--- START ---
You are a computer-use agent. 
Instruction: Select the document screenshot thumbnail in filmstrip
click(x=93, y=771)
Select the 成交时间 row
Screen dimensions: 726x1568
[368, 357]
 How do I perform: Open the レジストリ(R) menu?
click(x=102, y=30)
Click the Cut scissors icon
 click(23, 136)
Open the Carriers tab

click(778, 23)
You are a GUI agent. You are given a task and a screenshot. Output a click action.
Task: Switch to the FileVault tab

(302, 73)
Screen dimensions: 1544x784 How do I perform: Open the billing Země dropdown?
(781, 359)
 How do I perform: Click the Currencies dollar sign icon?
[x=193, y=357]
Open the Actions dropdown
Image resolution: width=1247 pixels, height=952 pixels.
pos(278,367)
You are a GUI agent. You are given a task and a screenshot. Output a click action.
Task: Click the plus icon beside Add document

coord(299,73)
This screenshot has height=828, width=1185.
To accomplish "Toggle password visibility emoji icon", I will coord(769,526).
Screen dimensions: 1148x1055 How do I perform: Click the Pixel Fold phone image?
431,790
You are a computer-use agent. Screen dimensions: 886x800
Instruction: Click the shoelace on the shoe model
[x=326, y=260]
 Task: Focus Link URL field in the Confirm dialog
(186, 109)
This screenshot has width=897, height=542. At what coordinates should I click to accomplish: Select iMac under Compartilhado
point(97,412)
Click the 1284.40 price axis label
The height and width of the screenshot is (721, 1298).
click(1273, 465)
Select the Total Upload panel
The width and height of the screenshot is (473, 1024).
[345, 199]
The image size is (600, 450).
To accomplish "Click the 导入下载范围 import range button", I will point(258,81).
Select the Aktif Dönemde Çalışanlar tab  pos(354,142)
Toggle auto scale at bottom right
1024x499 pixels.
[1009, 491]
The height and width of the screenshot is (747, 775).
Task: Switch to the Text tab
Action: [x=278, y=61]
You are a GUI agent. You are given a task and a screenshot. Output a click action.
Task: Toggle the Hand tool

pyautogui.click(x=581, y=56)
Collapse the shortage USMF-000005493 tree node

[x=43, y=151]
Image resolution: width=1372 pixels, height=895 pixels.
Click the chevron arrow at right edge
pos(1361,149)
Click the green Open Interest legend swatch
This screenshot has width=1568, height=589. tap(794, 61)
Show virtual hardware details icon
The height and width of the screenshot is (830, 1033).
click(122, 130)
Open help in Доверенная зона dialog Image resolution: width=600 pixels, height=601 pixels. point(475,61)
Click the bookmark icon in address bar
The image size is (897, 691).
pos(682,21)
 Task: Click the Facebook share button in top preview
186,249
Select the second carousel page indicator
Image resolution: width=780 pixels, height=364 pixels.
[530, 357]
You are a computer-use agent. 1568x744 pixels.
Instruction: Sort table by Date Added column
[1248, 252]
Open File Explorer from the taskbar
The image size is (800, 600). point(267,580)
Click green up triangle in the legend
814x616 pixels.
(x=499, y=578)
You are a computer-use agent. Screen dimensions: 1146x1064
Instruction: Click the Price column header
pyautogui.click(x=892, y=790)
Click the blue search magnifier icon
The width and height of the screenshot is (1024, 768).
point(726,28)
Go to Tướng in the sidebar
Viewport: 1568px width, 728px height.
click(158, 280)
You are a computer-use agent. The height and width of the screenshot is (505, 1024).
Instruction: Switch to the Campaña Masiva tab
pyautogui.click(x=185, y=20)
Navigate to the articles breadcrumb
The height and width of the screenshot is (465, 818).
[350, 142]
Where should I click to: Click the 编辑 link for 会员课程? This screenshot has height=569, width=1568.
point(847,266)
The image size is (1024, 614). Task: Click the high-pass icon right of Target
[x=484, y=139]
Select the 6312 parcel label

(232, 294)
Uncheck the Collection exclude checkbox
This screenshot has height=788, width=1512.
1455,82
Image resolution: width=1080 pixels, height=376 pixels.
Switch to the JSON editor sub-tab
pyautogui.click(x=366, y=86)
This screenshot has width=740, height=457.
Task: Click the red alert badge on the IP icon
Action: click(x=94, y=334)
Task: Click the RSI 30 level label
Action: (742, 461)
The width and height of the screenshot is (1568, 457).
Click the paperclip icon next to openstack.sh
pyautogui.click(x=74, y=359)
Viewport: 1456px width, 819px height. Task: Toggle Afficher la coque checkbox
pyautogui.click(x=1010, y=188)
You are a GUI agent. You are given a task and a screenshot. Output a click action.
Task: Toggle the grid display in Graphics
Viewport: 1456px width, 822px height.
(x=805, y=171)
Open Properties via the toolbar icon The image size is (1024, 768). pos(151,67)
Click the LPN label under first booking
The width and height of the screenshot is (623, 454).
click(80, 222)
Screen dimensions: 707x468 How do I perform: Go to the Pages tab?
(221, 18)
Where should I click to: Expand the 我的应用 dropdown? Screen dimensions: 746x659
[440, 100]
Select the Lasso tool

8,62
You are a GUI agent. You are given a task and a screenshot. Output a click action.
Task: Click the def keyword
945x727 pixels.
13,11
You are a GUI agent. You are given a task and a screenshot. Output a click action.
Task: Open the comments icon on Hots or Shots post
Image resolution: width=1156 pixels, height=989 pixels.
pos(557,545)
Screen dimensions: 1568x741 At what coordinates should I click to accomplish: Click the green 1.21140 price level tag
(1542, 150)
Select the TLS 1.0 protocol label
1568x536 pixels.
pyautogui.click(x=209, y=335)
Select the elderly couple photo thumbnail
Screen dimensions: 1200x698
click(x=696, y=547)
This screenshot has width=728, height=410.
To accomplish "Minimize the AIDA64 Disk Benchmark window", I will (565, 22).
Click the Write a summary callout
--- END ---
WORK INSTRUCTIONS >> Only the number is needed: please work out how many lines in the data contain the string "will".

RESULT OF THIS EXERCISE >> 3